- **Brief**
Write out the material below word for word, from the line containing "You are a computer-use agent." through to the end, and leave out the pictures.

* start Supplied entries *

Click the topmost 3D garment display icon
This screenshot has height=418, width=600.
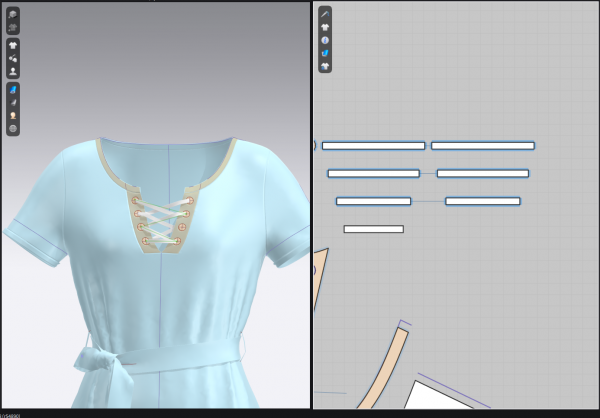(x=13, y=14)
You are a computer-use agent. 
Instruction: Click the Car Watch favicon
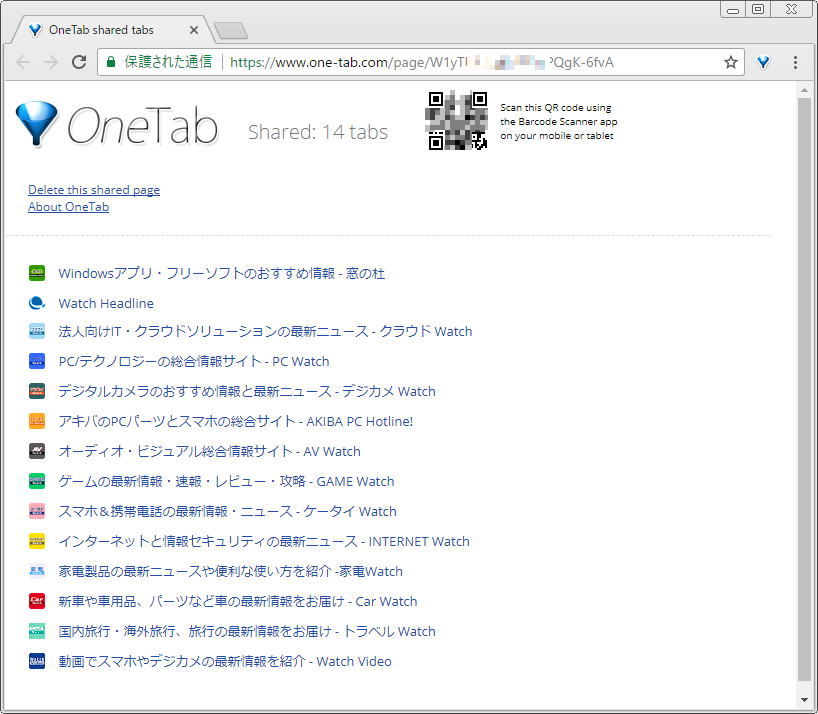click(36, 601)
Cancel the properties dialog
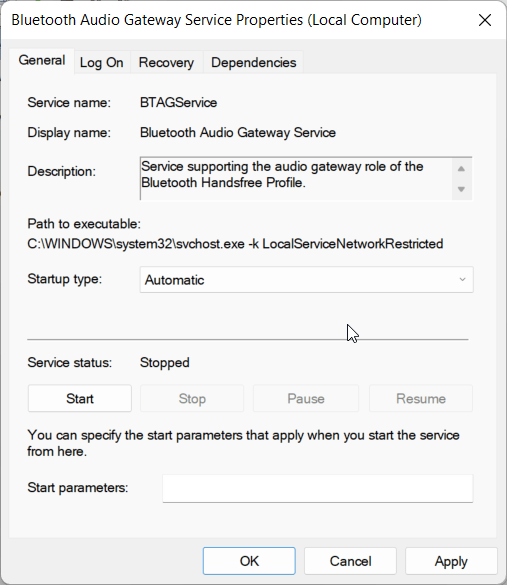 [350, 561]
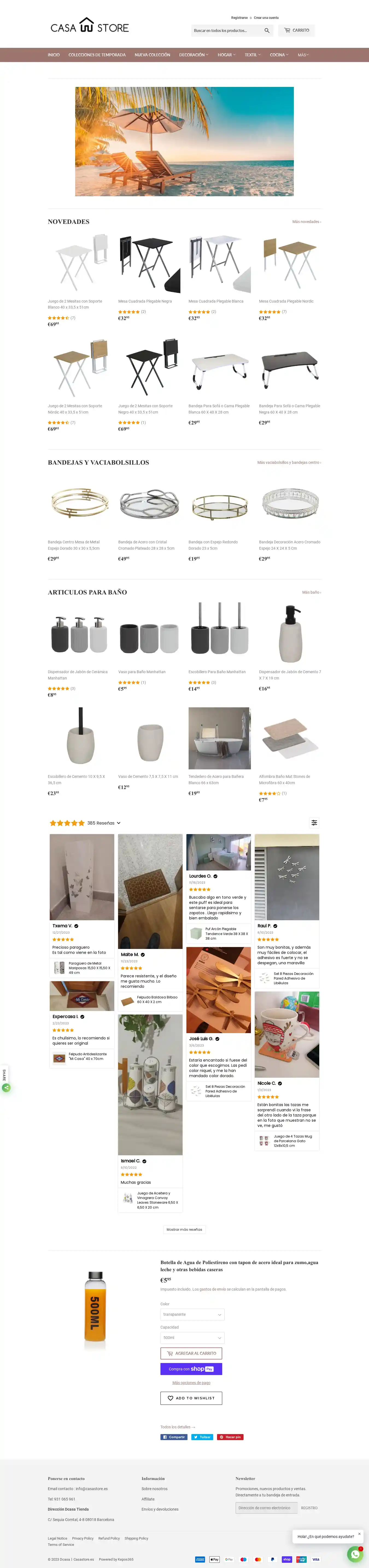Click the green Share side icon

(x=6, y=1087)
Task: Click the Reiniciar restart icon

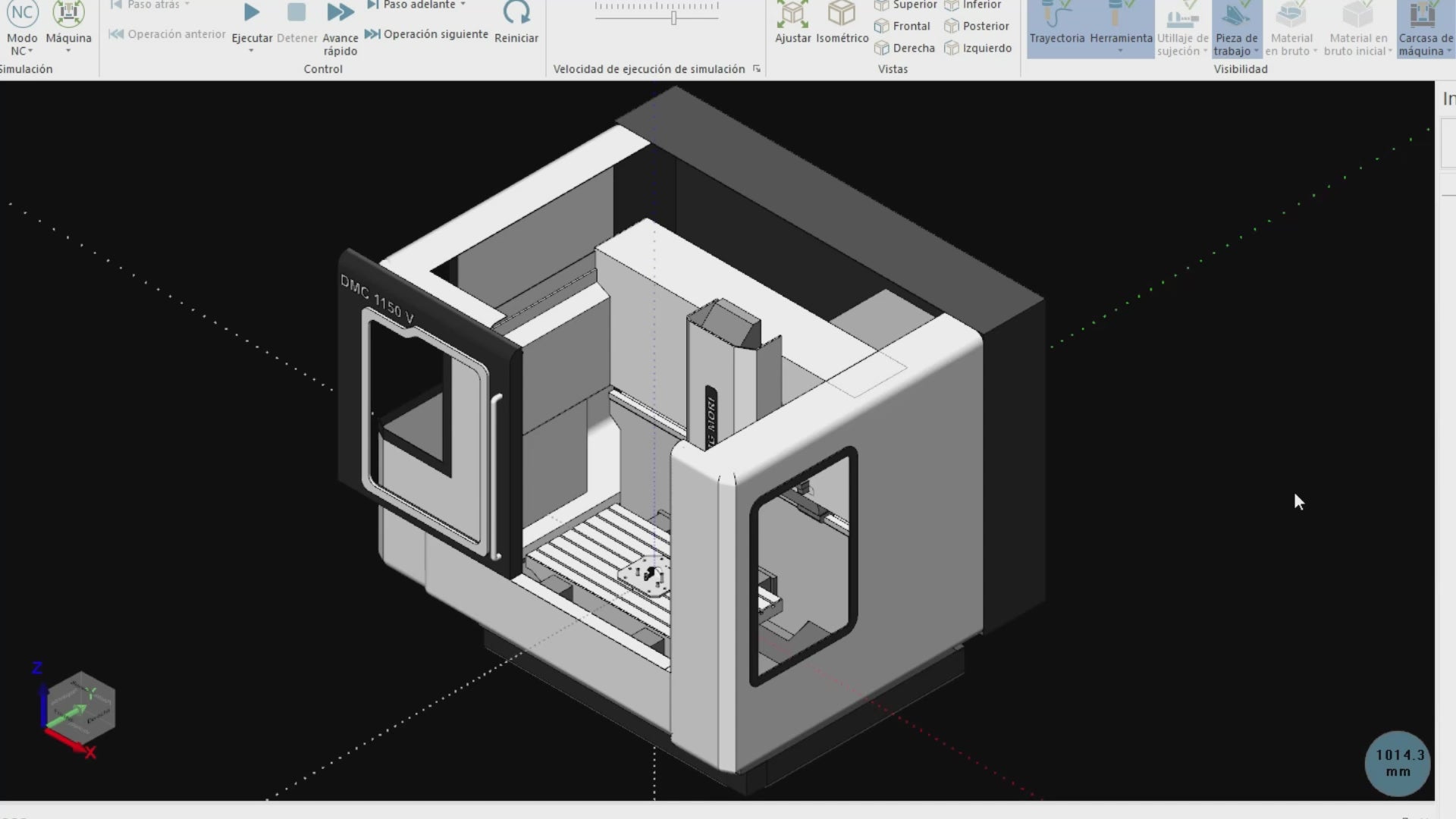Action: (516, 14)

* end Supplied entries *

- **Exercise solution**
You are a computer-use agent. 
Instruction: Click the Car Watch favicon
click(36, 601)
Cancel the properties dialog
 [350, 561]
Click the green Share side icon

(x=6, y=1087)
Task: Click the Reiniciar restart icon

Action: (516, 14)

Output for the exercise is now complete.